如何用更多数据更新神经网络模型

weixin_44842237

已于 2023-09-01 21:15:41 修改

阅读量678

点赞数 2

文章标签：神经网络人工智能深度学习

于 2023-09-01 19:48:38 首次发布

原文链接：https://machinelearningmastery.com/update-neural-network-models-with-more-data/

版权

原文链接：

https://machinelearningmastery.com/update-neural-network-models-with-more-data/

本文为翻译内容。

用于预测建模的深度神经网络模型可能需要更新。

这可能是因为自开发和部署模型以来数据已发生更改，或者是自模型设置后提供了更多有标签数据的情况，并且这些附加数据预期能改善模型的性能。

使用新数据更新神经网络模型时，特别在模型自动更新（例如使用周期性时间表）时，通过不同方法实验和测试非常重要。

有很多方式来更新神经网络模型，尽管主要方法基本都只包含以下两种方式：要么将已有模型设置为起点重新训练，要么保持已有模型不变向模型中添加新模型用来联合预测。

在这个课程中，你将学会如何针对新的数据更新深度学习神经网络模型。

在完成课程后，你将会知道：

1.当数据有改变或者有新的数据时，神经网络模型可能需要更新。

2.如何只使用新数据或者结合新旧数据来对已训练网络模型进行更新；

3.如何创建一个包含已有模型和新模型的组合，在新数据或者新旧数据结合的数据集上进行训练、

让我们开始吧。

课程概述：

课程分为三部分：

1.更新神经网络模型。

2.重新训练更新策略

1.仅在新数据上更新模型

2.在新旧数据上更新模型

3.集成更新策略

1.仅在新数据上集成模型

2.在新数据和旧数据上集成模型

更新神经网络模型

为预测建模项目选择和完成深度学习神经网络模型仅仅是个开始。

然后，您可以开始使用模型对新数据进行预测。

你可能会面对的一个问题是预测问题的性质随着时间有改变。

可能你会注意到预测的有效性随着时间衰减。这是因为模型中使用和捕捉的假设在改变或不再有效。
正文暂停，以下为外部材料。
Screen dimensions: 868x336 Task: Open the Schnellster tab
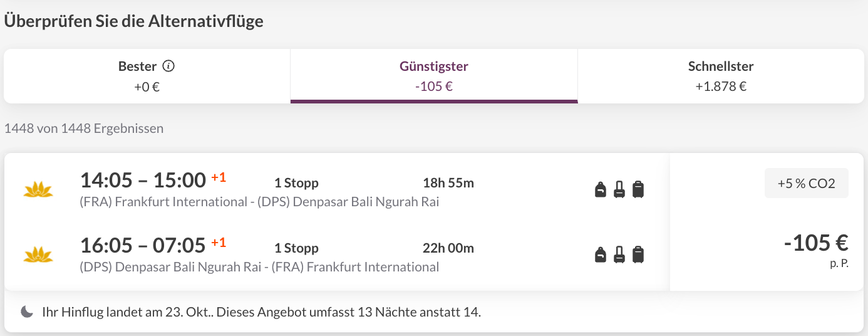(x=721, y=76)

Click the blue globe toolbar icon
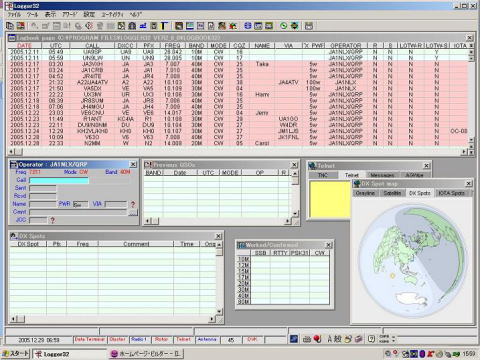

通常，我们将这个问题称作“概念漂移”，即变量的可能性分布或变量间的关系随着时间变化，这可能会对基于数据的模型造成负面影响。

更多有关概念飘逸的知识，参见课程：

A Gentle Introduction to Concept Drift in Machine Learning

概念漂移可能会在不同时间影响模型，并取决于你要解决的具体预测问题和选择使用的模型。

通过监视模型性能一段时间并把模型性能的显著下降作为改变模型的触发，例如对新数据进行训练，是有帮助的。

或者，你可能知道在你的域中数据非常频繁变化，使得模型的改变应该是周期性的，例如以周、月甚至年为周期。

最后，你可能已经使用了一段时间模型，并且通过已知结果积累了额外的数据，因此希望用这些来更新模型，以期改善预测性能。

重要的是，在面对问题改变或者获得新数据时，你有很大的灵活性。

例如，你可以使用已训练的模型并用新数据更新网络权重。或者不改变已有模型，而是将它的预测和新的模型结合起来用于满足新数据。

这些对新数据进行响应的方法基本可以归为两类：

-重新训练更新策略

-集成更新策略

我们逐个深入了解。

重新训练更新策略

神经网络模型的好处之一是他们的权重可以在连续训练的任何时间进行更新。

当所使用的数据变化或者得到新数据的时候，对于如何更新神经网络模型有很多种方法，例如：

-只在新数据上继续训练模型。

-在新数据和旧数据上继续训练模型

我们可能会想到上述策略的各种变体，例如使用新数据中的采样，或者是新旧数据一起的采样，而不是使用所有数据。或者是根据采样数据进行基于实例的加权。

我们也会考虑冻结已有的模型（例如，使得模型权重在训练中不能更改），然后添加权重可变的模型层来拓展模型，使用这种嫁接的方式来应对数据的变化。这应该是重新训练和集成方法的变体，因此我们暂且不论，留到下一节讨论。

尽管如此，这就是两个要考虑的主要方法。

让我们用一些可行的例子来看待这些方法。

只使用新数据更新模型

我们可以只使用新数据更新模型。

这种方法的一个极端方式是不使用任何新的数据，只利用旧数据来重新训练模型。这和面对新数据什么也不做是一样的。另一个极端，则是使模型只能适应新数据，而丢掉旧的数据与模型。

-忽视新数据，什么也不做。

-在新数据上更新现有模型。

-在新数据上拟合新模型，丢掉旧模型和数据。

我们只关注中间着一种方式，但是你可以尝试这三种办法，并看看哪一个在你的问题处理中最有效。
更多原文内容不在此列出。